Stated goal — Output the records from the start through the line containing "pos(116,279)" as a two-column CSV with the headers request and answer. Put one row for each request, with each field quoted and line breaks replaced by spaces, and leave out the pictures.

Screen-element location records
____

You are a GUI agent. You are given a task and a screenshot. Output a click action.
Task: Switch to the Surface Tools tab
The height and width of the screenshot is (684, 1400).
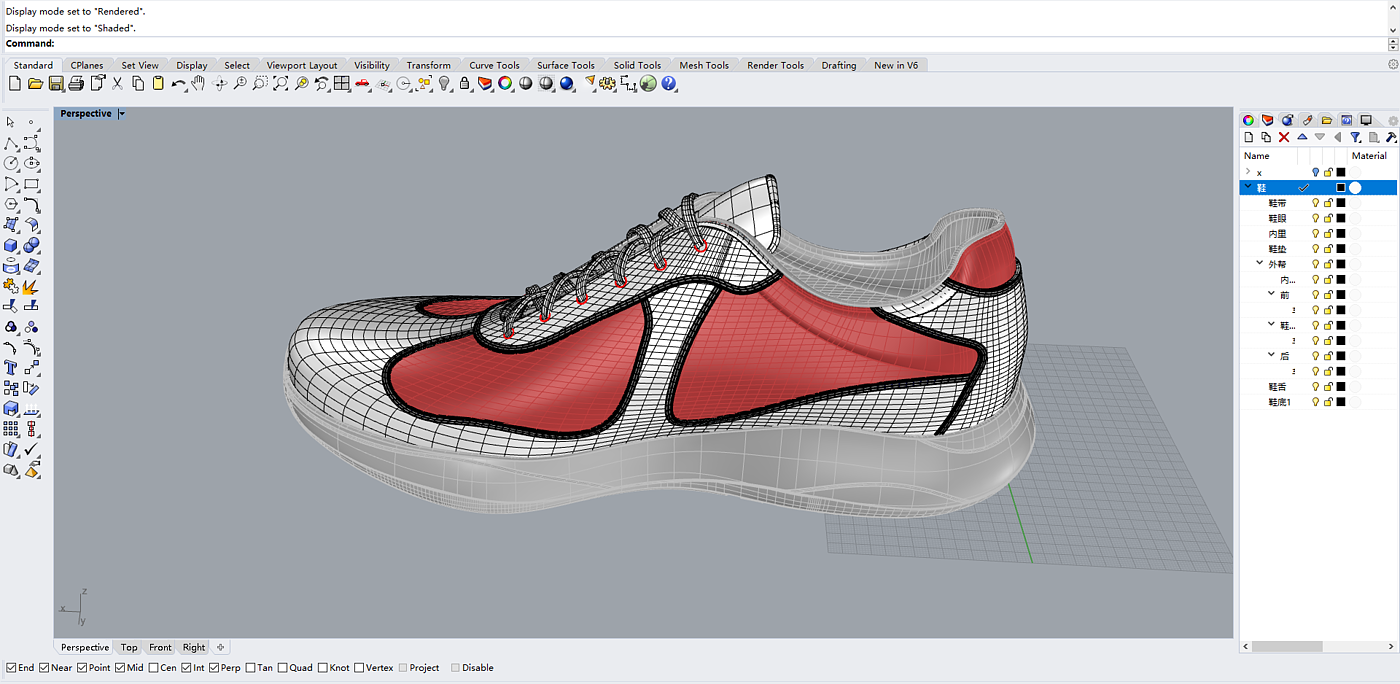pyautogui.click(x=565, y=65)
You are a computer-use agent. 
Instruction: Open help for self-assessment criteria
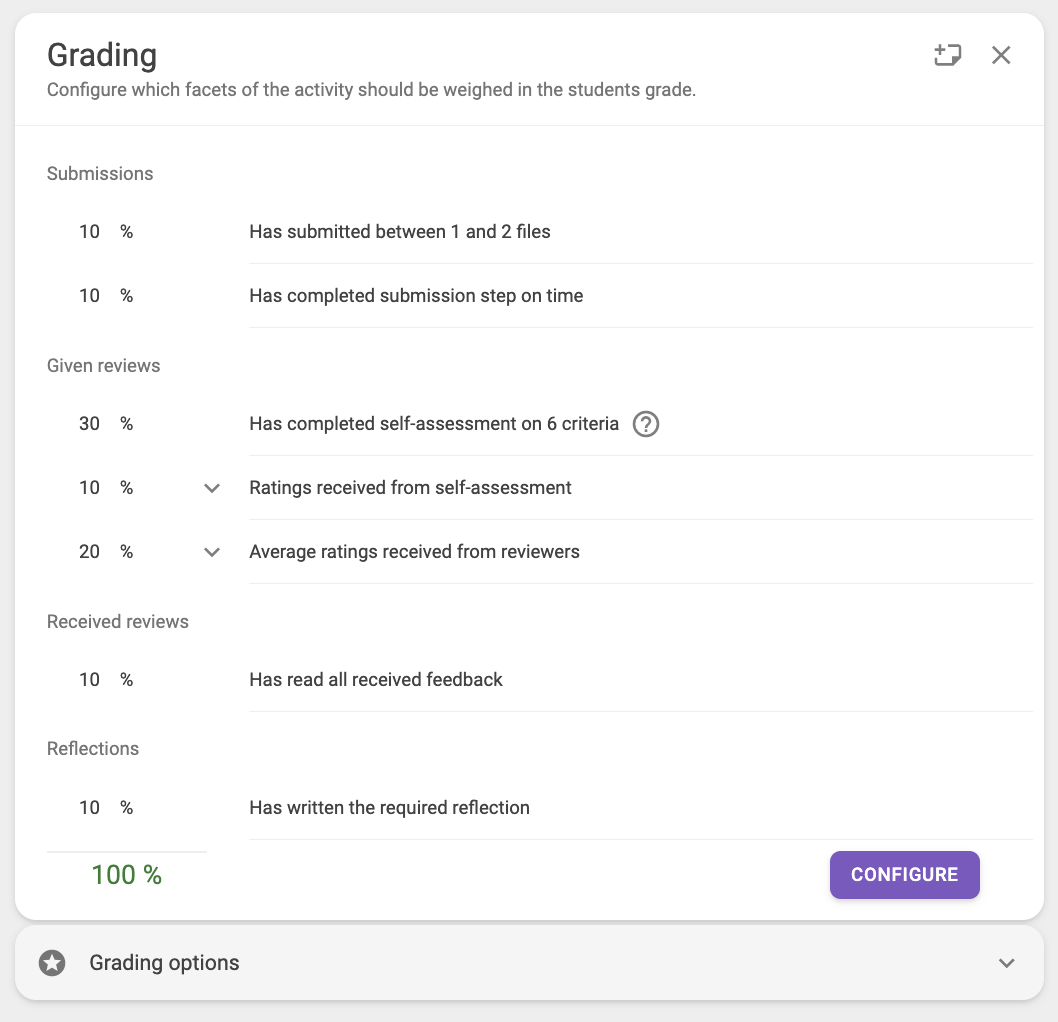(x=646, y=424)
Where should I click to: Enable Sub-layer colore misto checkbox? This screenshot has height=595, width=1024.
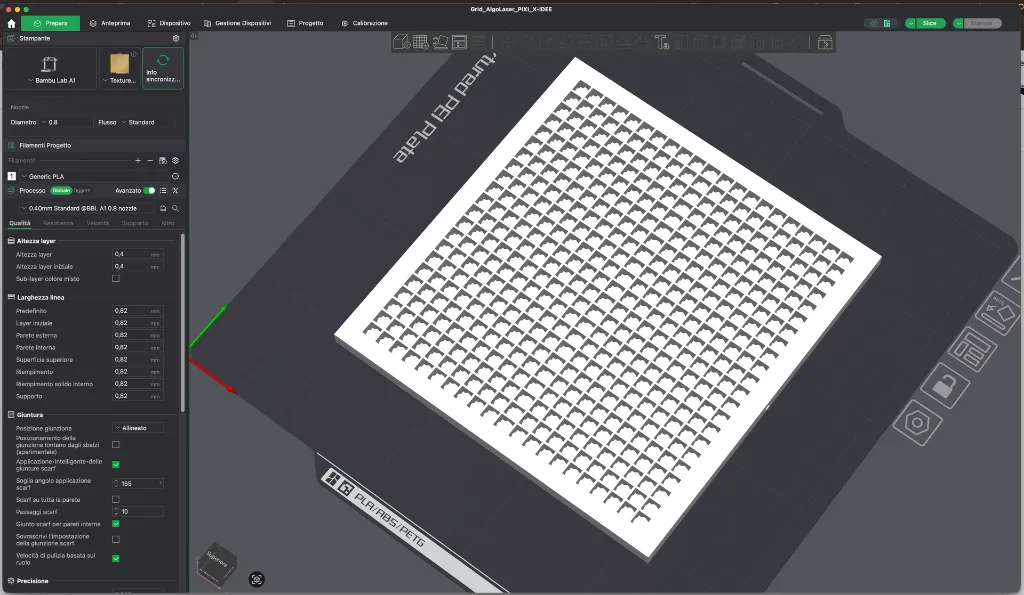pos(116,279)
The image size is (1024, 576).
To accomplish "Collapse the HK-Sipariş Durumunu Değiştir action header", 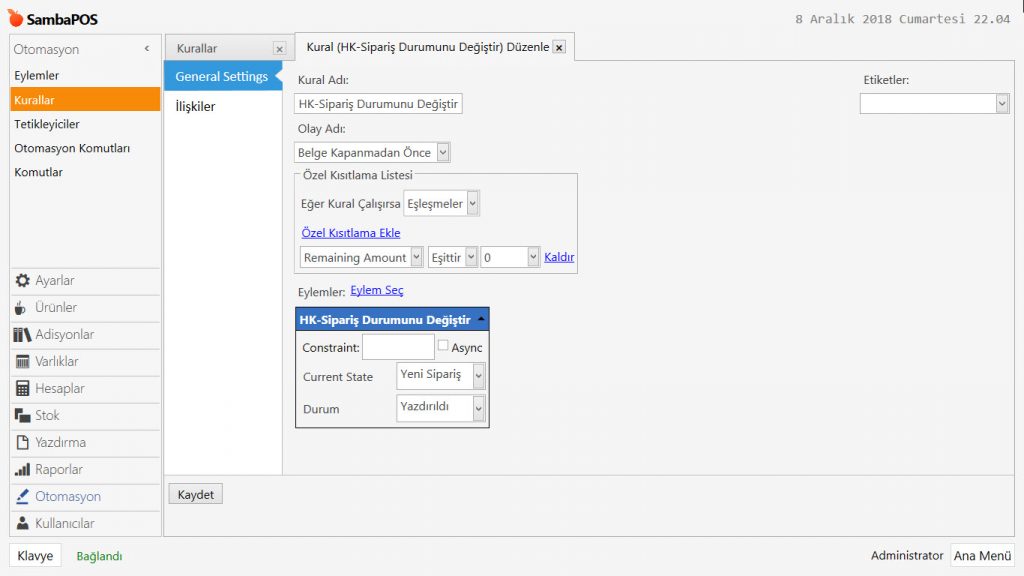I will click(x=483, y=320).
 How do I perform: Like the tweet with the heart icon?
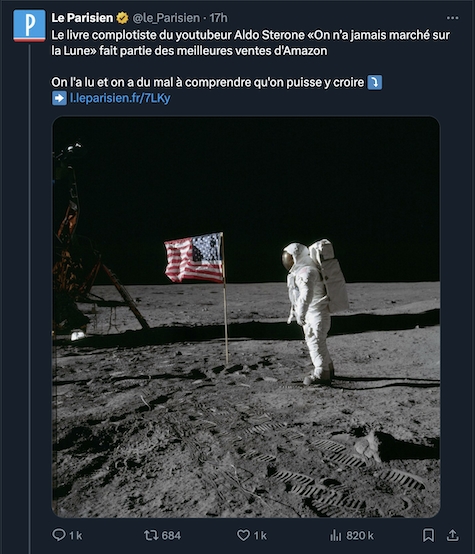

____

Reply to the exercise —
request,answer
"You are a GUI agent. You are given a task and a screenshot. Output a click action. Task: Switch to the Surface Tools tab The height and width of the screenshot is (684, 1400).","pyautogui.click(x=565, y=65)"
"You are a computer-use agent. Instruction: Open help for self-assessment criteria","(x=646, y=424)"
"Where should I click to: Enable Sub-layer colore misto checkbox? This screenshot has height=595, width=1024.","pos(116,279)"